Now, even that RBD region has subregions. It’s 168 amino acids long, and that’s a pretty good amount of real estate. There’s a core domain that contains a smaller 60-residue exposed subdomain that loops out – that’s the part that first recognizes the ACE2 human protein. That is the tip of the spear: the receptor-binding loop region poking out of the receptor-binding domain of the Spike protein of the coronavirus. The problem is, if you target that particular region (which at first sounds like something you’d want to do) you run the risk of losing activity due to mutations, because that region is one of the more variable ones in the whole Spike. This 47D11 antibody, though, binds to the core domain of the RBD, which is much less variable, and that core-domain binding mode fits in with the way that it doesn’t seem to interfere with the ACE2 recognition event. And as the authors mention, this opens up the possibility of combining this antibody with another one that binds the exposed loop as a dual-acting therapy.

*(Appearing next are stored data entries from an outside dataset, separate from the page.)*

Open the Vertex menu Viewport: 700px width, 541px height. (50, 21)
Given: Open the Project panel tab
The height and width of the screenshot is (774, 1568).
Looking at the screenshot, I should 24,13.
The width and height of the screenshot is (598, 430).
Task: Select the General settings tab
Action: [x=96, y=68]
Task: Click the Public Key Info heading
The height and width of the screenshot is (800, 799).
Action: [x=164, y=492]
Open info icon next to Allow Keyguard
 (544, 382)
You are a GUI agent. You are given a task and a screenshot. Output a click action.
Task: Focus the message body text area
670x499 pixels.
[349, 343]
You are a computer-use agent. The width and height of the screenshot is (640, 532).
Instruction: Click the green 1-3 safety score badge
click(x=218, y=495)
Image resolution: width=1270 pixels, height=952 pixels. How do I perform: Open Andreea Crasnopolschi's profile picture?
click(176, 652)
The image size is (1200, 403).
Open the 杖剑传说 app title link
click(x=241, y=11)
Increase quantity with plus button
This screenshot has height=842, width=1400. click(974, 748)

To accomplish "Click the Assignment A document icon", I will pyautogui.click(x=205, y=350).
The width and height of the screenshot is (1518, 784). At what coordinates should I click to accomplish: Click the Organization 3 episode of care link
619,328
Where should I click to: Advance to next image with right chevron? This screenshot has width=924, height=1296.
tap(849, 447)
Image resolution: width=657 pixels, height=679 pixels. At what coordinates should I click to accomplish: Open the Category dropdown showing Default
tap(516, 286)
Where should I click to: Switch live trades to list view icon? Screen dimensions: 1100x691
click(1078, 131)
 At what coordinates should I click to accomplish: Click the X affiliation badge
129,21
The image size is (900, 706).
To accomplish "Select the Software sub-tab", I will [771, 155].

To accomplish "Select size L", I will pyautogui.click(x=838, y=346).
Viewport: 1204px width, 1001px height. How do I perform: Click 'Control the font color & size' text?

Meanwhile, the Israel Institute for Biomedical Research announced, without any real detail, that they also have a neutralizing antibody. The word “breakthrough” was thrown around by Israeli officials, but I wasn’t as impressed. At this point, finding a neutralizing antibody is not really news, because most recovered patients (not all!) have recovered by generating them. What’s of interest are the details past that: where does this antibody bind, exactly, and with what affinity? What part of the viral life cycle does it disrupt? The paper from the Netherlands goes into those details (without ever actually mentioning the protein sequence of their antibody, though, as many have noticed). But the Israeli announcement is best met with a shrug until more details are released. We can expect more announcements of this type in the near future, I would think.